Refining the plugin recompilation API

Modules compiled with plugins are always recompiled even if the source file is unchanged. This most conservative option is taken due to the ability of plugins to perform arbitrary IO actions.

If the result of the plugin is a pure function of the source file then such recompilation is unnecessary. This proposal proposes a method for plugins to inform the compiler of its intentions and how it should affect recompilation avoidance.

Motivation

The type of a core to core plugin is:

ModGuts -> CoreM ModGuts

The CoreM monad gives the user access to the current state of the simplifier when the pass is run but also can perform any IO actions. As a result, it is impossible to conclude that the plugin acted purely and didn’t consult the outside world impurely for information about how to perform the analysis.

It is however the case that most plugins are pure and should only be rerun when the source code of the file changes.

Proposed Change

We identify three possible different ways which could affect whether a plugin should trigger recompilation.

  1. The referent of the module specified by -fplugin changes.

  2. The options passed by -fplugin-opts are modified.

  3. The plugin is unchanged but acts impurely.

In case (1) we recompile the module.

We handle cases (2) and (3) by the same mechanism.

We augment the plugin data type with an additional field for calculating a fingerprint for the current module. It follows the same modular style as existing plugins.:

pluginRecompile :: [CommandLineOption] -> IfG PluginRecompile

If GHC would otherwise not recompile a module, then (we assume) the input passed by GHC to the plugin would be the same if it did recompile it. So the only reason to recompile would be if the plugin is impure (pluginRecompile returns ForceRecompile) or its input flags have changed (pluginRecompile returns a different fingerprint to last time). So GHC checks that each plugin (applied to its flags) returns the same fingerprint as on the previous compilation. If the fingerprint differs, or returns ForceRecompile, recompilation is triggered.

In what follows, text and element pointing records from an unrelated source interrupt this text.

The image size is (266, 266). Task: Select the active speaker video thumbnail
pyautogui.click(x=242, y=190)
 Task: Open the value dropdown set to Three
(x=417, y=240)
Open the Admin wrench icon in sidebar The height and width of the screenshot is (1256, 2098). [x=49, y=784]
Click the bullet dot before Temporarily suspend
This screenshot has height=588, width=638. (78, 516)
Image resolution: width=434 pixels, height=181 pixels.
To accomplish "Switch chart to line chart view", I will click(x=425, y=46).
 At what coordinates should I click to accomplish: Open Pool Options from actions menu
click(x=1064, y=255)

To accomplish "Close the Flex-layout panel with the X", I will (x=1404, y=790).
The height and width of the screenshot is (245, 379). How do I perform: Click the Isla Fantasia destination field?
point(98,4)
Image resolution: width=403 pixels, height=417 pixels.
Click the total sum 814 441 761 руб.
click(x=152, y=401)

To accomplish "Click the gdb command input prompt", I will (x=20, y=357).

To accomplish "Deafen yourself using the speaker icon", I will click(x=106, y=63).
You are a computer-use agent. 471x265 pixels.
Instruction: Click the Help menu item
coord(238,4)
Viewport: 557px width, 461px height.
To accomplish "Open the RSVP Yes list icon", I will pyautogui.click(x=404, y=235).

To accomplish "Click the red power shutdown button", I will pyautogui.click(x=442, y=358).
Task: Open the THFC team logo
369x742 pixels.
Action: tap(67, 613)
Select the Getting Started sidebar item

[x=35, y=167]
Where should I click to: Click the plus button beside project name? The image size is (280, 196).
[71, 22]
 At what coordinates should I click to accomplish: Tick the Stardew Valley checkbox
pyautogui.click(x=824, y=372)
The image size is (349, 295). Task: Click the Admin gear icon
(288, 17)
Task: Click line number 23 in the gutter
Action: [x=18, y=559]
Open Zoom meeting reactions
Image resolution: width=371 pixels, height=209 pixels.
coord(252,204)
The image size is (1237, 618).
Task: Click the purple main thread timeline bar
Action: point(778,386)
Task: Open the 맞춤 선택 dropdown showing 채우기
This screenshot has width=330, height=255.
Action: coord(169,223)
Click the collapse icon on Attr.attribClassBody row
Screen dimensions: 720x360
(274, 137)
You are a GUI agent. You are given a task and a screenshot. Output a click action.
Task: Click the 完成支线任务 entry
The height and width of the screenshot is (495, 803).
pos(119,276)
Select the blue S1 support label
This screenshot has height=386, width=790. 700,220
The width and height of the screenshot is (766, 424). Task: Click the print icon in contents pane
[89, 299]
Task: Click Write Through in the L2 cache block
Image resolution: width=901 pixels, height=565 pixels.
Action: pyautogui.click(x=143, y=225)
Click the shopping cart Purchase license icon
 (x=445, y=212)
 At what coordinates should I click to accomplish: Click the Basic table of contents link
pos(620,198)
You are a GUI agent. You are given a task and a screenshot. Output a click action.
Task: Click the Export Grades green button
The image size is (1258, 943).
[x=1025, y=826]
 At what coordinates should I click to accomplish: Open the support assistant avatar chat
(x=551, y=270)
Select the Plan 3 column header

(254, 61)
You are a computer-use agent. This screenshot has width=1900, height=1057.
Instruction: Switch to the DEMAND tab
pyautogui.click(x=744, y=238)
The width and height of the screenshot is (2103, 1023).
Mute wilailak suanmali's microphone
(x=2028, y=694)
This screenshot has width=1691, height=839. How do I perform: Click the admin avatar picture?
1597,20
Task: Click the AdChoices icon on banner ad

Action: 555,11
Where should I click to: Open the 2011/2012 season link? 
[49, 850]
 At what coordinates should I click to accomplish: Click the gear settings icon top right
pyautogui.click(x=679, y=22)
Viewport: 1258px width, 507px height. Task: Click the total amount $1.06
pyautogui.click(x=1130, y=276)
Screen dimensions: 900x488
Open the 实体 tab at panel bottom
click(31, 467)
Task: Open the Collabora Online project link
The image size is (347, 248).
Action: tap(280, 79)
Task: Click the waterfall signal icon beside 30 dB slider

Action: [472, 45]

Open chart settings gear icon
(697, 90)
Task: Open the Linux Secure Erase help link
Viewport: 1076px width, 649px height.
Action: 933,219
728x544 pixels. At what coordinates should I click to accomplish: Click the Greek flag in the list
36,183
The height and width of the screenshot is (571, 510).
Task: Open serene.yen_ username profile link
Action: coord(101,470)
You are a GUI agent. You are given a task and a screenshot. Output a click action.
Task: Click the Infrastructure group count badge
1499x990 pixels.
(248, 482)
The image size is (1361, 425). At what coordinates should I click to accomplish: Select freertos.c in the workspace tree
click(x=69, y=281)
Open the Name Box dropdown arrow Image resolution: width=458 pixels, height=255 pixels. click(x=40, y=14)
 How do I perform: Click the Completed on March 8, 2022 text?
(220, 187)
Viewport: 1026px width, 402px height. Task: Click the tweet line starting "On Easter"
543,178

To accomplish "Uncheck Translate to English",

This function is then lifted appropriately to work as the other recompilation checking functions in MkIface and run after the other recompilation checks.

Precise change to Plugin

We add an additional field pluginRecompile to Plugin.

data Plugin = Plugin {
                 ....
                 , pluginRecompile :: [CommandLineOption] -> IfG PluginRecompile
                 }

The PluginRecompile data type records the three different posibly purities of a plugin.:

data PluginRecompile = ForceRecompile | NoForceRecompile | MaybeRecompile Fingerprint

A plugin which declares itself impure using ForceRecompile will always trigger a recompilation of the current module. NoForceRecompile is used for “pure” plugins which don’t need to be rerun unless a module would ordinarily be recompiled. MaybeRecompile computes a Fingerprint and if this Fingerprint is different to a previously computed Fingerprint for the plugin, then we recompile the module.

For the common case of a pure plugin, we can provide a function which appropiately lifts a function to a PluginPass.:

purePlugin :: [CommandLineOption] -> IfG PluginRecompile
purePlugin args = return NoForceRecompile

The advantage of using NoForceRecompile rather than a constant MaybeRecompile is that an end user doesn’t have to concern themselves with the details of what a Fingerprint is or how to construct one. An alternative is to provide a smart constructor wrapping fingerprint0.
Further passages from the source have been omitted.